TECHNOLOGY MAKES EVERYTHING MORE EXPENSIVE
Things like lane-departure alerts, interactive cruise control, vehicle stability control, and parking assist are all nice, and were all unheard-of until recent years. Not surprisingly, they also make any kind of body repair a lot more expensive and complex. The days of a body man straightening a fender with hammers, mallets, and dollies aren’t completely gone, but body repair requires more specialized knowledge than ever before.
Since bumpers are the first point of contact at the front and rear and are at the margins of the vehicle’s profile, sensors and cameras for these systems are often concealed behind the bumper cover. As a result, even a minor parking-lot run-in can result in a huge repair bill.
To complicate things further, many of these systems have to be calibrated and properly aligned with the vehicle once they’re installed. Sometimes, this can require anywhere from 300 to 1,500 square feet of clear, unobstructed space—a specification that might be OK on the factory floor but isn’t feasible for a body shop.
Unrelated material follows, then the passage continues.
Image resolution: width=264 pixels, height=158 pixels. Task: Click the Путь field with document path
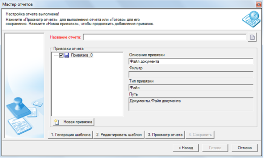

In addition, many new vehicles feature an extensive use of alloys, fiberglass, plastic, and resins that can be easily damaged in even a love-tap collision.
It’d be nice if engineers designed vehicles with serviceability and repair in mind, and there are indications that at least some makes and models are taking that into account a bit more. But one thing’s for sure: There will only be an increase in vehicles that are more and more sophisticated and packed with innovations, and the ranks of master mechanics who can handle repairs on these systems are getting thin. It all adds up to increased life-cycle costs and cost of ownership, on top of stiff sticker prices on the front end.
Solution? Don’t get in a collision.
Original post here https://shop.advanceautoparts.com/r/advice/car-maintenance/why-are-repairs-so-expensive-now.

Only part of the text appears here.